(Selected passage)
------------------------------------------------------------

From The ACNA Catechism
The following is an excerpt from the Anglican Church in North America’s catechism, To Be a Christian: An Anglican Catechism (Crossway, 2020), pp. 29–35.
You can download a PDF of the entire catechism here.
The Apostles’ Creed and the Life of Faith
All genuine Christians affirm that authentic Christianity is apostolic Christianity. Apostolic Christianity rests on the historic, eyewitness testimony of Jesus’ first followers, the apostles, to the actual events of Jesus’ life, death, resurrection, ascension, present heavenly reign, and promised future return. Both Jesus and his apostles understood these events to fulfill the Old Testament hopes of the kingdom (that is, the reign) of God. God’s covenant with Israel prepared for this kingdom, which the Christian Church has received from Jesus and his apostles.

------------------------------------------------------------

(Work to do)
(a) Reproduce the catechism excerpt between "From The ACNA" and "and his apostles.", inclusive.
(b) According to the catechism excerpt, which publisher issued To Be a Christian: An Anglican Catechism, and in what year?

(Data lines)
------------------------------------------------------------

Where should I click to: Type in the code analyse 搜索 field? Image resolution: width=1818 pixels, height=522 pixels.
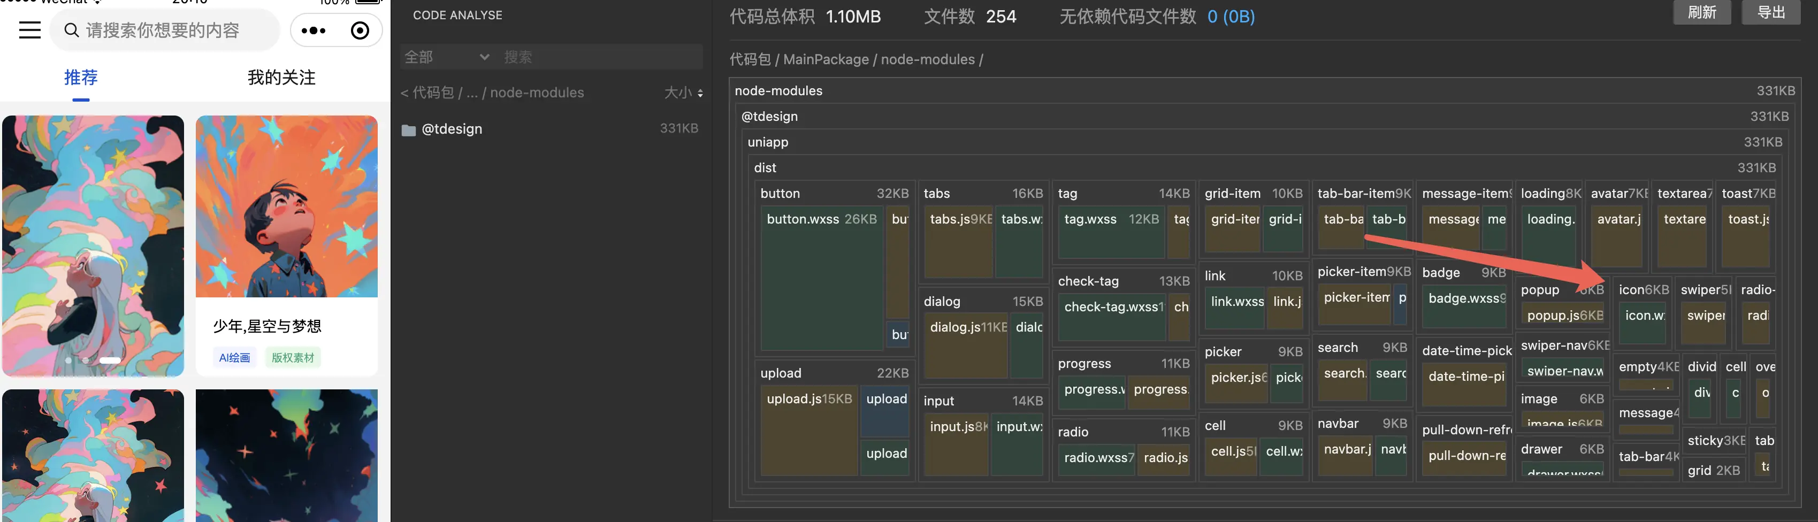(x=600, y=57)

------------------------------------------------------------

(Expected results)
(a)
From The ACNA Catechism
The following is an excerpt from the Anglican Church in North America’s catechism, To Be a Christian: An Anglican Catechism (Crossway, 2020), pp. 29–35.
You can download a PDF of the entire catechism here.
The Apostles’ Creed and the Life of Faith
All genuine Christians affirm that authentic Christianity is apostolic Christianity. Apostolic Christianity rests on the historic, eyewitness testimony of Jesus’ first followers, the apostles, to the actual events of Jesus’ life, death, resurrection, ascension, present heavenly reign, and promised future return. Both Jesus and his apostles understood these events to fulfill the Old Testament hopes of the kingdom (that is, the reign) of God. God’s covenant with Israel prepared for this kingdom, which the Christian Church has received from Jesus and his apostles.

(b) Crossway published it in 2020.